Fetal heart rate is monitored in women in labor to determine if the fetus's well-being is compromised. If the fetus is in trouble, the usual response is an emergency cesarean section. Fetal heart monitors provide a reasonably accurate record of fetal heart rate. The problem is in interpreting these records. Dramatic, prolonged slowing of the fetal heart rate clearly means trouble. But many other patterns of fetal heart rate irregularities do not so clearly point to trouble that they unambiguously call for an emergency cesarean section with its attendant risks and costs. On the other hand, if the baby is born damaged, such irregularities will seem very important in hindsight.

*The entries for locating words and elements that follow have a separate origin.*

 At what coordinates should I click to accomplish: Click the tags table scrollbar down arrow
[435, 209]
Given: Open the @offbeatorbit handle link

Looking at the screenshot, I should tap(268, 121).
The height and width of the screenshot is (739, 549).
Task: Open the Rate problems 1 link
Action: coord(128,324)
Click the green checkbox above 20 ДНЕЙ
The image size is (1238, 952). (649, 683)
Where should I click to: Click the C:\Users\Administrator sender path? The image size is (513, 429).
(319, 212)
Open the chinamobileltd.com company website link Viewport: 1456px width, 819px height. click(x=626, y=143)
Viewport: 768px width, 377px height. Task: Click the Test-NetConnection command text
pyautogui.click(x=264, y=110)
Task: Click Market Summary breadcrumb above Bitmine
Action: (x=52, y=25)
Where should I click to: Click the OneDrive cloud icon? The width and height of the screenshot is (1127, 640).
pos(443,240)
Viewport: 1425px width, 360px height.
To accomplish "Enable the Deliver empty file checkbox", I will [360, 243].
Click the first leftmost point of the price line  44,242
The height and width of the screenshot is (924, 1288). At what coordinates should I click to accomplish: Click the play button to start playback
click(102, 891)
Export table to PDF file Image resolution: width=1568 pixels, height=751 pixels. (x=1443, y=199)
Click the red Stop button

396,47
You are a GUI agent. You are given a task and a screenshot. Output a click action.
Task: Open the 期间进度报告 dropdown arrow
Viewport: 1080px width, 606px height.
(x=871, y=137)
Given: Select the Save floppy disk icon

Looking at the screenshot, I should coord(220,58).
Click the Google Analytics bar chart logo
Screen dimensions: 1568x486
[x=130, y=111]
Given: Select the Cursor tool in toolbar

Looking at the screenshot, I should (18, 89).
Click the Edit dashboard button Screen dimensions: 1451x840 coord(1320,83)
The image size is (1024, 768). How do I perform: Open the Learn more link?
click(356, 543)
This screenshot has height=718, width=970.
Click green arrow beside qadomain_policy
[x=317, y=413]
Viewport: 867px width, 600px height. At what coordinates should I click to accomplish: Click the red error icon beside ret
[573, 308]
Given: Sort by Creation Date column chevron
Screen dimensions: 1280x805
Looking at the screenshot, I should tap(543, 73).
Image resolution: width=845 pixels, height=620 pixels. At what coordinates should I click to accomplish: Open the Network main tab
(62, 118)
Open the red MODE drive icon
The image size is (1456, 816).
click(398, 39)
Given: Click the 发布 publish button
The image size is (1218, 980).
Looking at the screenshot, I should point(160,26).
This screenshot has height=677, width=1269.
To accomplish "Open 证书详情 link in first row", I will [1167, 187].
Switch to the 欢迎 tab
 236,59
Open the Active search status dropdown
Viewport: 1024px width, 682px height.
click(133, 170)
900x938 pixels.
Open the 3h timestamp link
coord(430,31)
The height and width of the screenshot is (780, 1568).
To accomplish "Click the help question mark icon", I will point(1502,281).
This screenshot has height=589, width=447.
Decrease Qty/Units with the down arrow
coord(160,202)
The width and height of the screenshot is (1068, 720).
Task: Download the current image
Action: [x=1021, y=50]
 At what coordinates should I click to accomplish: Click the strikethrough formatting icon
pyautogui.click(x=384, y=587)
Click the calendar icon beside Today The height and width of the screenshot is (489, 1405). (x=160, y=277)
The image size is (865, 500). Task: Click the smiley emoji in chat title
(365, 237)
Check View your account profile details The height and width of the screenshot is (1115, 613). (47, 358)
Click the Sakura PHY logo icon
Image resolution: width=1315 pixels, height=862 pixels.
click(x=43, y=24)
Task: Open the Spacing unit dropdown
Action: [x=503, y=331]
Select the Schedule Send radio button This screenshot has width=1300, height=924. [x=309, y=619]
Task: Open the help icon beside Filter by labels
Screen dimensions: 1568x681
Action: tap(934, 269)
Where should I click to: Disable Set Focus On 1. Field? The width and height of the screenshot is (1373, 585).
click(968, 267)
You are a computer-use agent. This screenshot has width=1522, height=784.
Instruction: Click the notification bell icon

In a strict sense, much of what a fetal heart monitor records is not information: it does not reduce the physician's uncertainty over the selection and timing of cesarean sections.

In retrospect, the major factor in secondary litigation from fetal heart monitors may be the third factor: the shift in patient care patterns that accompanied the routine use of the devices. The traditional method of determining fetal fitness was to auscultate the fetal heart with a stethoscope. This requires that someone closely observe the laboring woman at frequent intervals. The premise of electronic fetal monitoring was that the heart rate itself was the critical parameter in this evaluation. It may be that other observations that accompanied this direct and intimate contact with the patient provided a necessary context for interpreting the significance of changes in the heart rate. As physicians and nurses came to rely on fetal heart monitors, they could evaluate the fetus by looking at the monitor strip and ignore the patient entirely. It is also likely that these cursory evaluations decreased in frequency because the monitor allowed the retrospective review of the heart rate. While it is difficult to sort out the causal factors, the most recent research indicates that the use of fetal monitors increases the probability of adverse fetal outcomes.